Whether it's a cell phone, PDA or 802.11b LAN, security can be a major sticking point for any user thinking of moving to wireless technology.
3Com claims to change that. The company recently announced a new product that will provide 802.11b, 11M bit/sec wireless LAN users with VPN-like data encryption and security.
3Com's Superstack II Router 400 - to be released this fall - will provide secure, encrypted network access in a wireless LAN, supporting up to 256 wireless clients per router.
"Security will always be a problem when you have signals traveling through the air," says Rick Bilodeau, marketing director of 3Com's wireless products division.
"Most of the products out there for wireless LAN security have involved using the Layer 2 access control method and Layer 2 data encrypting" Bilodeau says. "This really manages the access control problem at the wrong layer. You're managing devices, not users."
The Router 400 sits between wireless LAN clients running Windows 9X or NT and the wired network infrastructure, and can be connected to a Remote Authentication Dial-In User Service (RADIUS) server for user authentication.
According to Bilodeau, wireless users log on to a wired network through the Router 400 and are authenticated to the network through the RADIUS server. Once authenticated, the Router 400 establishes a Layer 3 encrypted tunnel between itself and the client using 128-bit Microsoft Point-to-Point Encryption software, which is inherent in the Windows operating system.

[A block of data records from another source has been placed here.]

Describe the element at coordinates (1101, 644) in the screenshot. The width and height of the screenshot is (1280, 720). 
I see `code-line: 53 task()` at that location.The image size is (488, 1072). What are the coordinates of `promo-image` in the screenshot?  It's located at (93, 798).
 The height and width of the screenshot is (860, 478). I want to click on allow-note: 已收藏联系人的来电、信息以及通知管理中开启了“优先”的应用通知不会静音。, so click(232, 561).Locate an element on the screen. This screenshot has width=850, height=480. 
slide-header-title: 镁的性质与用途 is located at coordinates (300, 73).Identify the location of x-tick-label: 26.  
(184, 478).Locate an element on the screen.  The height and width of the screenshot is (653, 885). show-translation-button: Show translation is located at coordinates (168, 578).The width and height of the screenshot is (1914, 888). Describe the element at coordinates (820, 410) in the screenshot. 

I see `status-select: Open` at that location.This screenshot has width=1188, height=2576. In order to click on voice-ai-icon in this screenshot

Because the authentication and encryption are based in Level 3, wireless client management is simplified - instead of setting up both user/password and hardware security for wireless clients, access can be set solely on users' network identity.
Michael McPeck, director of respiratory care and biomedical engineering at University Medical Center in Stony Brook, N.Y., was involved in the rollout of his hospital's wireless network of Symbol handheld devices and Citrix thin client software. Although he is not a 3Com user, he applauds any effort to beef up wireless LAN security.
"We're constantly making steps to increase overall security of the entire network," McPeck says. "I think particularly in the healthcare industry we need to consider more stringent measures to keep hackers and information thieves out all the time."
Doctors at Stony Brook use wireless handheld devices to quickly access patient information. McPeck says while there have been no problems with wireless data security so far, he would like to see a higher level of security than the Layer 2, device-level based security the hospital currently has for its wireless network.
The Superstack II Router 400 is compatible with any standard 802.11-based wireless network interface card and access point hardware and will cost around $US5,200.